■ WORK TASK:
A single number is required: how many lines in the entries hold the word "computer".

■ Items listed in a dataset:
◇ ◇ ◇ ◇ ◇
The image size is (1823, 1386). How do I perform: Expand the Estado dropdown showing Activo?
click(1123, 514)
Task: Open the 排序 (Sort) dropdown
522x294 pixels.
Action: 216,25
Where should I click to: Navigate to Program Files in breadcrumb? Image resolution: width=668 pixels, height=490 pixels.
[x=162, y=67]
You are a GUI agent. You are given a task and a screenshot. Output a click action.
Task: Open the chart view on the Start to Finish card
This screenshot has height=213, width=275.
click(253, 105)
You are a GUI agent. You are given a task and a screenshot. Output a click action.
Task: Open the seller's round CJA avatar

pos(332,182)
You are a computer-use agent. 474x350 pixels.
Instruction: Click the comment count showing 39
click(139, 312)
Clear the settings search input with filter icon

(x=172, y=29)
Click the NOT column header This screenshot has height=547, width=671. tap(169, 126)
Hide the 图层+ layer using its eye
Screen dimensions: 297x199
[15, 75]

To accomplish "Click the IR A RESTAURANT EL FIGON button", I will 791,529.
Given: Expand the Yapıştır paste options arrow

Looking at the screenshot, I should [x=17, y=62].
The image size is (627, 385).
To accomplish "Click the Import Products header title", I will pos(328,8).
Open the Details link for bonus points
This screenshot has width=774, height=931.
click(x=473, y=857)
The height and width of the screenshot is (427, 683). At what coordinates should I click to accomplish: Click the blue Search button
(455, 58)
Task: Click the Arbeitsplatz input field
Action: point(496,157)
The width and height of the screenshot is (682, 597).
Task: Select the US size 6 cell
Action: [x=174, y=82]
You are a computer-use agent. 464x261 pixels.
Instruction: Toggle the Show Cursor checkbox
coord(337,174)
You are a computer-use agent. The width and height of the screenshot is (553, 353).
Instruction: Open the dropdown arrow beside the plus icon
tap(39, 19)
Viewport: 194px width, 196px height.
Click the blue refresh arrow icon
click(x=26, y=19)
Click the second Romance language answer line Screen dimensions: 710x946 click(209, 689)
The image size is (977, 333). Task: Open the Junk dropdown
◇ ◇ ◇ ◇ ◇
■ YOUR RESPONSE:
3